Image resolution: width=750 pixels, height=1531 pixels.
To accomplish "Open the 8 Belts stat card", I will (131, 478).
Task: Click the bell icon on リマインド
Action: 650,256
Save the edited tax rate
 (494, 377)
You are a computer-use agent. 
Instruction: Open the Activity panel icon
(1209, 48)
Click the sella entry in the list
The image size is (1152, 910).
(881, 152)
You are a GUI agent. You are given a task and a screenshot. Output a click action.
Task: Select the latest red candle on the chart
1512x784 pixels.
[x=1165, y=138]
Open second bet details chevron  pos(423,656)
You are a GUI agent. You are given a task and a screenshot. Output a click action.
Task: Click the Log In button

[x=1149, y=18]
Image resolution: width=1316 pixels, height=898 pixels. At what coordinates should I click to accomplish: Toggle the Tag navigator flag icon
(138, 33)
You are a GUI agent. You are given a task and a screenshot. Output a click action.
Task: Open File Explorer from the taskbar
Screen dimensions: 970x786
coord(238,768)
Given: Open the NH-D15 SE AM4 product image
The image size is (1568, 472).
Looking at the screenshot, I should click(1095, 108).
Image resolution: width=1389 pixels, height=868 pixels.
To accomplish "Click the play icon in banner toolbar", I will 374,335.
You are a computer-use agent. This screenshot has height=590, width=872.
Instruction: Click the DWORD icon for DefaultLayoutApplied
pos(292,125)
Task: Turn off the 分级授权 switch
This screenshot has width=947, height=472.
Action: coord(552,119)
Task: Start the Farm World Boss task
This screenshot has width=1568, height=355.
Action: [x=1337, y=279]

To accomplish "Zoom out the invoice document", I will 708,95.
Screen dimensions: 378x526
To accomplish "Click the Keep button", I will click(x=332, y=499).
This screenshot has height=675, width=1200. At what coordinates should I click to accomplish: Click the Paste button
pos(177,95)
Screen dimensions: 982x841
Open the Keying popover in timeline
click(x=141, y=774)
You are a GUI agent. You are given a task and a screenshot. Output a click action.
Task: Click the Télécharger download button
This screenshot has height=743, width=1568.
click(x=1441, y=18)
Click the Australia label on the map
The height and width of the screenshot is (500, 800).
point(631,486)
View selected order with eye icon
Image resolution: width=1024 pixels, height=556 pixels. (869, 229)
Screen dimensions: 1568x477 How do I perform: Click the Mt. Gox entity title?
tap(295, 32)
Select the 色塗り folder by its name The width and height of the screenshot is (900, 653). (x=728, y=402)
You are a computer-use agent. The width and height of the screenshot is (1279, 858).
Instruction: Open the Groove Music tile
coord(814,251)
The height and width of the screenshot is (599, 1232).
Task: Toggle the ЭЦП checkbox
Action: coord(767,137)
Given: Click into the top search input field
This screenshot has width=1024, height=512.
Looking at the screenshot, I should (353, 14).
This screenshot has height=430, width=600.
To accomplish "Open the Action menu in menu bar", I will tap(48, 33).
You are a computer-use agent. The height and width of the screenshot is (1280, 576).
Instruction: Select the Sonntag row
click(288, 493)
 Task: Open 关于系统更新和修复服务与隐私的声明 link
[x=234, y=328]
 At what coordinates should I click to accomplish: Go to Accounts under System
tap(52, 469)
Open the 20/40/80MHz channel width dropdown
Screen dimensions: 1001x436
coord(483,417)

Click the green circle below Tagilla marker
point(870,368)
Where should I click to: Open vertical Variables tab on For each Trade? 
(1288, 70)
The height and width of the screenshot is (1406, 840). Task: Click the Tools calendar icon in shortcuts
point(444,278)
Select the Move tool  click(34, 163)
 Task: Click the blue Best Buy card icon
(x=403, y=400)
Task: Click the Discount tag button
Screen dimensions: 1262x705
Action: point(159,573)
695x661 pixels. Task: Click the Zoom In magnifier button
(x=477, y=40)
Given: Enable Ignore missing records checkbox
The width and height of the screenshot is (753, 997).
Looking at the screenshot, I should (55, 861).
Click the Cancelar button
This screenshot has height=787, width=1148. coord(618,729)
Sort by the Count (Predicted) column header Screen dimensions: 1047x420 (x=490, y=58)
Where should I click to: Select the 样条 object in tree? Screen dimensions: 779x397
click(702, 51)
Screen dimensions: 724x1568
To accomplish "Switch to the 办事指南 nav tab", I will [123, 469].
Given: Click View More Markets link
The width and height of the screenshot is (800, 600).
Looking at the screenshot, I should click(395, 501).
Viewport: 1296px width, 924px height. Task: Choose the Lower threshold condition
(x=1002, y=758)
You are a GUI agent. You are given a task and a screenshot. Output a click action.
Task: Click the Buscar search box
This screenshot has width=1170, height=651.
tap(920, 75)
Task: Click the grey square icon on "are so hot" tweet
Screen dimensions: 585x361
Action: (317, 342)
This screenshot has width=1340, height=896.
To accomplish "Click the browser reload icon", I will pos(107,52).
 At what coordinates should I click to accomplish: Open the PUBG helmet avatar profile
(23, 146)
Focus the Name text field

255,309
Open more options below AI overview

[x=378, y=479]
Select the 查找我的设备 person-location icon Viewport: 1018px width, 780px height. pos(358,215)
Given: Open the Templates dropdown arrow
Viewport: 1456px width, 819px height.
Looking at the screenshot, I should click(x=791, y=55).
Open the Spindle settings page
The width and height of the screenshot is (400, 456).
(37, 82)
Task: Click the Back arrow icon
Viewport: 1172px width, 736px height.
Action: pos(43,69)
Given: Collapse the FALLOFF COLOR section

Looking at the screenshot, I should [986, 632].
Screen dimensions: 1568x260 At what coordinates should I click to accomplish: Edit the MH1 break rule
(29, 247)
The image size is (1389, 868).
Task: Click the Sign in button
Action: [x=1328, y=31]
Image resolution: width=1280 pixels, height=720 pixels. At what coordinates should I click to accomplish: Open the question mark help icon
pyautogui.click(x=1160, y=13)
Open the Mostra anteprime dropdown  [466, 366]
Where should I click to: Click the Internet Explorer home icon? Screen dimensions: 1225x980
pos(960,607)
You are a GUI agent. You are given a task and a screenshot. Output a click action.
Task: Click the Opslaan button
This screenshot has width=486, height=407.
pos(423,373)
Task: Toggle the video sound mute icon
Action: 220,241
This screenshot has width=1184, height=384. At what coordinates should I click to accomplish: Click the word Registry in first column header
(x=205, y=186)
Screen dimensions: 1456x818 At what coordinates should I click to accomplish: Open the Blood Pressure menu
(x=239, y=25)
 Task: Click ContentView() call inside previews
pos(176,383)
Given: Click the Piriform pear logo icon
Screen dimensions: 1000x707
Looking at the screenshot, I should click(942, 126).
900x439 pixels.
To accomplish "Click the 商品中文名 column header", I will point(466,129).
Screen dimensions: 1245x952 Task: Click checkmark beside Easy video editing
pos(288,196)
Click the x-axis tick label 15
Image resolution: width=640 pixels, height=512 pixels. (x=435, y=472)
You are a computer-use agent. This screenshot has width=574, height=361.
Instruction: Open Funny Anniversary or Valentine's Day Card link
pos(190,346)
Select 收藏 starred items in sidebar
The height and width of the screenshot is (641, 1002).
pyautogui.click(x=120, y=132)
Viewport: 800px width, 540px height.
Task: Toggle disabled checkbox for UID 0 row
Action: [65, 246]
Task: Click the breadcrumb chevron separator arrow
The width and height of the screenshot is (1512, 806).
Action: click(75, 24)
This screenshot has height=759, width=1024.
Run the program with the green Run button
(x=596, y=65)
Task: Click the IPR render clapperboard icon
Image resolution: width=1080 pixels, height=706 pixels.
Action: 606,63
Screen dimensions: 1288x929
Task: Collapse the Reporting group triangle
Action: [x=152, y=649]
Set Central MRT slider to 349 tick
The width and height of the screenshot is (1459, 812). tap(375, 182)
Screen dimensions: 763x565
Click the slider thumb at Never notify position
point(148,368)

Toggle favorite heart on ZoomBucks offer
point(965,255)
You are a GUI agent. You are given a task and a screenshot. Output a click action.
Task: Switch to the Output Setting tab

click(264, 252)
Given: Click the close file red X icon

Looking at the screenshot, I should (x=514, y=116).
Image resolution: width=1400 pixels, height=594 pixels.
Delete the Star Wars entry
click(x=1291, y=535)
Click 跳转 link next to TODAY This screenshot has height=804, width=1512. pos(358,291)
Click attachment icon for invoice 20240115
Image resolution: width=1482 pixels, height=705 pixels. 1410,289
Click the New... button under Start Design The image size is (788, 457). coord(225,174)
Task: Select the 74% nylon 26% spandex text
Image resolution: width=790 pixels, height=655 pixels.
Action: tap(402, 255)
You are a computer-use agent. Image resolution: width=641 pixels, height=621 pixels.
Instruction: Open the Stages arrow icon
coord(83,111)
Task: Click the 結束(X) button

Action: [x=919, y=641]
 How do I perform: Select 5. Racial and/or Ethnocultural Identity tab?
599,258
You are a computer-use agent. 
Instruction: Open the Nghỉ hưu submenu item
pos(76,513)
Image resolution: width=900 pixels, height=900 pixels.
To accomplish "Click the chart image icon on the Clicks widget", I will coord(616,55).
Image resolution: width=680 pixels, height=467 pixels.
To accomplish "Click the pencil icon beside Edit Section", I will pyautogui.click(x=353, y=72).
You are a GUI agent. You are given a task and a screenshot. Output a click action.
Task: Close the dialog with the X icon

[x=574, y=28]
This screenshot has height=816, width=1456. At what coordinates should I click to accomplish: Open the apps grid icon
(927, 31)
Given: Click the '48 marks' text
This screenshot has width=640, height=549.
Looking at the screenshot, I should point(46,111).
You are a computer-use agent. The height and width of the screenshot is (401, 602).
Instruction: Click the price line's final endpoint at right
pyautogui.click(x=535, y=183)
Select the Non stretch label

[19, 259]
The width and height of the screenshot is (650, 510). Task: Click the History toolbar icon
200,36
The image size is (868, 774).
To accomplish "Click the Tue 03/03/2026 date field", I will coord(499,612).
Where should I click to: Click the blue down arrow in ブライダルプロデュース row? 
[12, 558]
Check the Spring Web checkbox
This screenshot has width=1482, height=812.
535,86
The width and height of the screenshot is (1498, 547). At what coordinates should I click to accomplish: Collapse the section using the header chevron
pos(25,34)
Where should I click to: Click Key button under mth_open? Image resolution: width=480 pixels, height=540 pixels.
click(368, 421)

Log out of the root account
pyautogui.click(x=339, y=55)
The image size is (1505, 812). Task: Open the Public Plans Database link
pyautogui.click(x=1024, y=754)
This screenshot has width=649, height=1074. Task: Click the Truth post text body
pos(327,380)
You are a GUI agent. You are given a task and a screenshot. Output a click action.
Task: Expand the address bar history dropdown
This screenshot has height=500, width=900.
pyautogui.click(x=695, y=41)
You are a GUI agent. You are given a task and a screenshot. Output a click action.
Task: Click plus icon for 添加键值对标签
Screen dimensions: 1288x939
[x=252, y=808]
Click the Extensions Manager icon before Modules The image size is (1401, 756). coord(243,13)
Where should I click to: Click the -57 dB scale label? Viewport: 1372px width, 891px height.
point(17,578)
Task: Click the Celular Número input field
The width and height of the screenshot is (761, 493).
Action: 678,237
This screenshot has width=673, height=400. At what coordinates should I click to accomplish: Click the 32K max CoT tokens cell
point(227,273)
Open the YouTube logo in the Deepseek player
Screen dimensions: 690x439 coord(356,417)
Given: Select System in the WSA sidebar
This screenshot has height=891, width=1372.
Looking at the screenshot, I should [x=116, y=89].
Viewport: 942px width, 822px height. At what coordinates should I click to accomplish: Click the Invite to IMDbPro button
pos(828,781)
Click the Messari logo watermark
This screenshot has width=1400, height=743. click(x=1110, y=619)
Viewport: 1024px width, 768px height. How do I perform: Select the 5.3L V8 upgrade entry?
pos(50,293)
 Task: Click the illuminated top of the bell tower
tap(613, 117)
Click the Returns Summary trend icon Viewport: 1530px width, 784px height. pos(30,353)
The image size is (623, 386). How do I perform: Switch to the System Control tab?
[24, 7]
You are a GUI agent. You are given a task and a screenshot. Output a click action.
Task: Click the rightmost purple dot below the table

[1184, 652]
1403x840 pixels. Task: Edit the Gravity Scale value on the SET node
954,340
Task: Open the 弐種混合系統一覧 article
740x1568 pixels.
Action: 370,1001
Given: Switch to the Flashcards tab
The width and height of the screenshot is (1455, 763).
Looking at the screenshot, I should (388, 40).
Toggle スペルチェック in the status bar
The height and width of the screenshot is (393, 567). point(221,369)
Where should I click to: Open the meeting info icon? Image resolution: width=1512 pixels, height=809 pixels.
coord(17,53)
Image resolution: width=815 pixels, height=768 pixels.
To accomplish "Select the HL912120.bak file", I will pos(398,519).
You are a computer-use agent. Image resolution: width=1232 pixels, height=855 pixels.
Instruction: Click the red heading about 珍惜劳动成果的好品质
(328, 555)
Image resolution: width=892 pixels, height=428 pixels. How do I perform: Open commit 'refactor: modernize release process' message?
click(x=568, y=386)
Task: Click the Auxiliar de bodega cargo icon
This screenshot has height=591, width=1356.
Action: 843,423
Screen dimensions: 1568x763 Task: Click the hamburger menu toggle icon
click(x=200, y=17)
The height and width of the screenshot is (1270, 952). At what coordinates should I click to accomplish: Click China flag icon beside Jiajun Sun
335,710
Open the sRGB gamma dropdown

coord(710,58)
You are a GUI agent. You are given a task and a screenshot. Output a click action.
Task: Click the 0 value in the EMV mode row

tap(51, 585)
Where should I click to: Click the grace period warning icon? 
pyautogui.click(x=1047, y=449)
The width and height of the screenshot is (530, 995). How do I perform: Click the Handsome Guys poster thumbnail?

- [EXERCISE REQUIREMENTS]: Reproduce the items above word for word, from the very first line up to and including the line containing "Looking at the screenshot, I should click(1095, 108).".

- [EXERCISE RESULT]:
Image resolution: width=750 pixels, height=1531 pixels.
To accomplish "Open the 8 Belts stat card", I will (131, 478).
Task: Click the bell icon on リマインド
Action: 650,256
Save the edited tax rate
 (494, 377)
You are a computer-use agent. 
Instruction: Open the Activity panel icon
(1209, 48)
Click the sella entry in the list
The image size is (1152, 910).
(881, 152)
You are a GUI agent. You are given a task and a screenshot. Output a click action.
Task: Select the latest red candle on the chart
1512x784 pixels.
[x=1165, y=138]
Open second bet details chevron  pos(423,656)
You are a GUI agent. You are given a task and a screenshot. Output a click action.
Task: Click the Log In button

[x=1149, y=18]
Image resolution: width=1316 pixels, height=898 pixels. At what coordinates should I click to accomplish: Toggle the Tag navigator flag icon
(138, 33)
You are a GUI agent. You are given a task and a screenshot. Output a click action.
Task: Open File Explorer from the taskbar
Screen dimensions: 970x786
coord(238,768)
Given: Open the NH-D15 SE AM4 product image
The image size is (1568, 472).
Looking at the screenshot, I should click(1095, 108).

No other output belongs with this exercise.